Requests:
A. Answer each question from the capacitor problem, one line per answer, marked as the questions are:
(i) How much charge does the capacitor store when first connected across the battery?
(ii) How much charge flows through the battery once the dielectric fills the gap?
(iii) What value of the dielectric constant does the worked solution arrive at?
B. Summarize the capacitor problem, worked solution included, in two sentences.

A capacitor stores \(60 \mu\text{C}\) charge when connected across a battery. When the gap between the plates is filled with a dielectric, a charge of \(120 \mu\text{C}\) flows through the battery. The dielectric constant of the material inserted is :

1. 1
2. 2
3. 3
4. none
View Answer

Initial charge is \(Q_i = 60 \mu\text{C}\). When filled with a dielectric of constant \(K\), the final charge is \(Q_f = K Q_i = K times 60 \mu\text{C}\). The extra charge flowing is \(\Delta Q = Q_f - Q_i = 120 \mu\text{C}\), which gives \(K = \frac{180}{60} = 3\).

Data section:
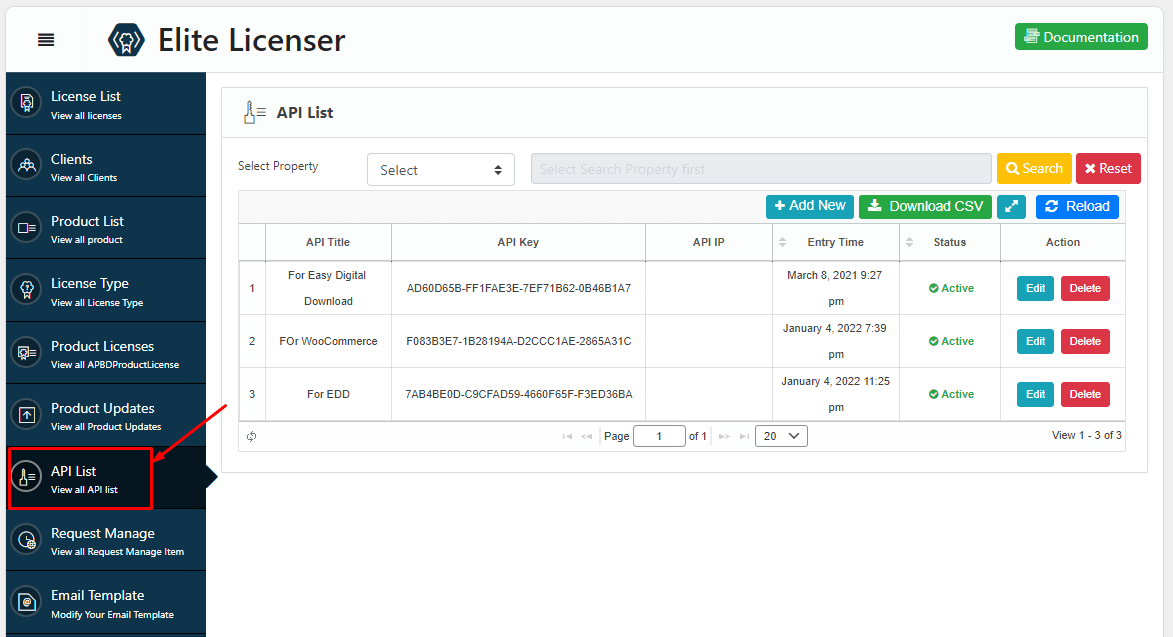The height and width of the screenshot is (637, 1173).
Task: Select the Clients sidebar icon
Action: point(25,165)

Solutions to the problems:
A.
(i) 60 μC
(ii) 120 μC
(iii) 3

B. A capacitor connected across a battery stores 60 μC, and when a dielectric fills the gap between its plates, 120 μC flows through the battery. The worked solution takes the final charge as K times the initial 60 μC and the extra charge as 120 μC, which gives K = 180/60 = 3.